** Selection **
▶

One of them is Korean-born head sommelier Haemin Song, who, together with Javier Vergara, a veteran member of the R&D department, has overseen the Vis à Vis project. Song, however, will continue to manage it during the months when the restaurant is closed.


Th life of this Business Administration graduate who left a well-paid, yet boring job in her country to seek new horizons changed when she was put in charge of a group of Korean chefs visiting Spain’s three-Michelin-star restaurants. Soon after, she embarked on a master’s degree in gastronomy and during her first internship at Carme Ruscalleda’s Sant Pau restaurant near Barcelona, she discovered “the magic of wine in the dining room”. After passing her WSET Diploma and gaining experience at top restaurants such as El Celler de Can Roca in Catalonia and Azurmendi in the Basque Country, she joined Mugaritz in 2019 and became head Sommelier in 2021.

From Rías Baixas to Mallorca and more

The Vis à Vis collection started out with a map of styles and categories to meet the needs of a paired menu at Mugaritz. Later, the restaurant team sought out and visited producers to find the right wine in each case.

"Not all the partnerships we wanted were possible," says Song. "It's not easy for some producers to accommodate our requests. We let them design the labels if they want to because we like to treat the producer as an artist; otherwise, we work with our graphic design studio, which creates a unique label for each wine.”
The philosophy of each producer also comes into play here. Rafael Palacios, for example, is usually reluctant to this sort of collaborations, but he wanted to support a chef who has always distinguished himself for caring about wine.

One of the most remarkable projects is the one with 4 Kilos in Mallorca. "We are as weird as them," Song jokes. The wine, a complex, spicy Callet with refined notes of pink pepper, had a dish specifically designed for it: a sobrasada, the island’s traditional sausage, but made only from dried tomatos. This is, hands down, one of the best pairings of the Vis à Vis menu. The label, a still life with allusions to pork and vegetables, was designed by the producer.


The most appealing thing of the Vis à Vis wines is that they are not generally on release. Grapes for Rafael Palacios's Godello, for example, were sourced from a very old vineyard planted to a wealth of grape varieties which was re-grafted with Godello plant material from O Soro and Souto, two of Palacios's best plots. From Rioja comes an unreleased vintage of Remirez de Ganuza's new single-vineyard sourced from a site called La Rad in San Vicente de la Sonsierra.

One the most original wines is a multi-regional blend crafted by Mario Rovira (Akilia) in his winery in Bierzo. He blends Palomino from Pago de Miraflores and Balbaína in Sanlúcar and Jerez with Pansa Blanca and Macabeo from Alella, his homeland in Catalonia. The wine was aged in Manzanilla casks. It didn't develop a veil of yeast, but it has retained the umami sapidity one would expect from Jerez’s chalky soils, yet it is lighter and with higher acidity. Oddly enough, the original idea when they contacted Rovira was to produce a red Mencía, but a visit to the winery turned things around.

◀

** Given information **

▶

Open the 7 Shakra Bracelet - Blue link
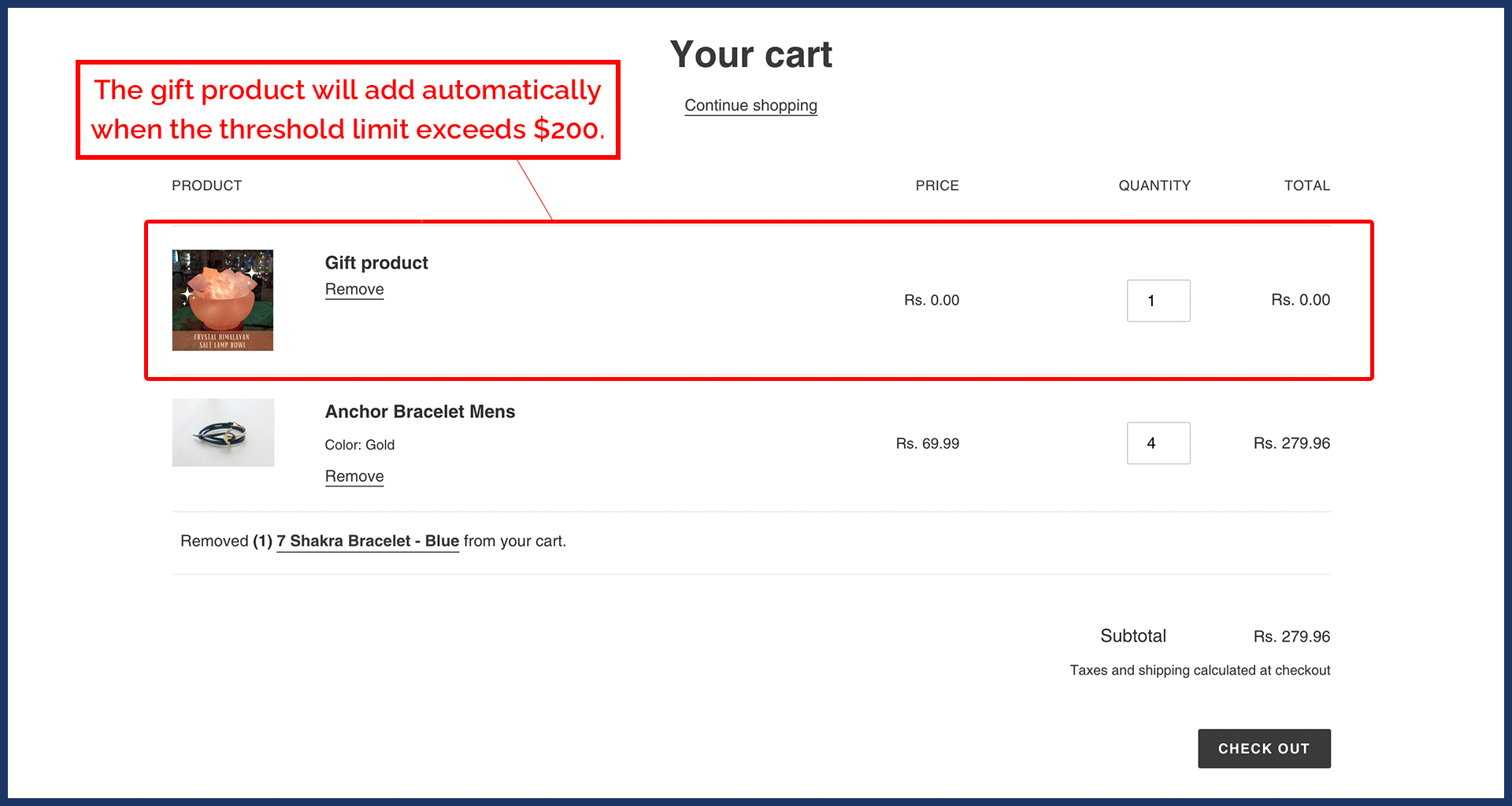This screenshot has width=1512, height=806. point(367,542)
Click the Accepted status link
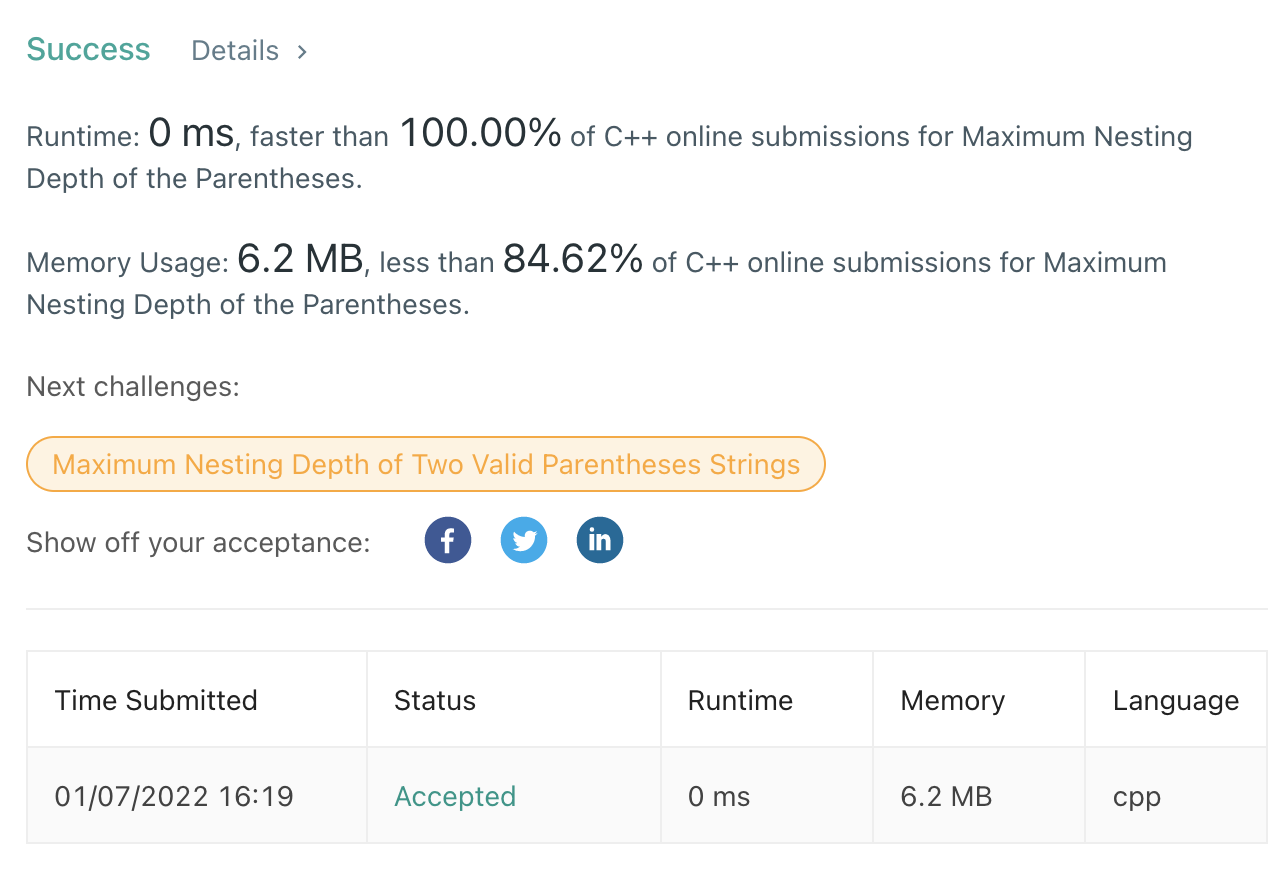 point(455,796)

◀

** Given problem 1 **
According to the passage on the Vis à Vis wines, in what year did Haemin Song become head sommelier at Mugaritz?
** Given problem 2 **
Resume the passage on the Vis à Vis wines, starting after its final sentence.

** Task result 1 **
2021

** Task result 2 **
On other occasions, as is the case with 4 Kilos, Barco del Corneta Verdejo (La Seca, Valladolid) or the Pinot Noir made by Castell d'Encus in the Lleida Pyrenees, the wines come from a specific barrel with distinctive features. Juan Carlos Sancha (Valle del Alto Najerilla, Rioja), in contrast, generously shares one of the three barrels destined to his single-vineyard white Cerro la Isa. Can Ràfols dels Caus provides a Chenin Blanc barrel from the Piula plot.

Showcasing Spanish wines

The main drawback, particularly many of the whites, including the 14% abv. single-vineyard Albariño from Tricó in Rías Baixas, is that they were too young. A curious contrast with other gentler, less structured reds like the Garnachas from Viña Zorzal in Navarra and 4 Monos in Gredos.

Fortunately, there were a couple of mature wines in the menu like the 2012 Cariñena from Sangenís i Vaqué providing the necessary silkiness to tame Priorat's natural power. A nice surprise, although it is not part of the Vis à Vis collection, was a superb Mestres Mas Vía 2000 in magnum. And Song confirmed that they intend to lay down about 30 bottles of each wine.


Given the high number of foreigners dining at Mugaritz, the Vis à Vis menu is a perfect vehicle to showcase the diversity of Spanish wine. "Customers are surprised with such a wide variety of wines in Spain. It's a great discovery for them," Song points out. Obviously, the background and skills of the producers behind the wines adds to the experience.

It will be interesting to follow the project closely, witness the improvement in wine and food pairings and see whether Mugaritz can be a trend-setter. Considering that the project started in 2021, it is impressive that they have managed to put together such a selection of wines in just a few months. For the 2023 season, a sparkling wine has been announced and hopefully Álvaro Palacios's wine is also on the pairing menu. Beyond the promise of living a unique experience, will the Vis à Vis collection add an extra motivation for wine lovers to visit Mugaritz?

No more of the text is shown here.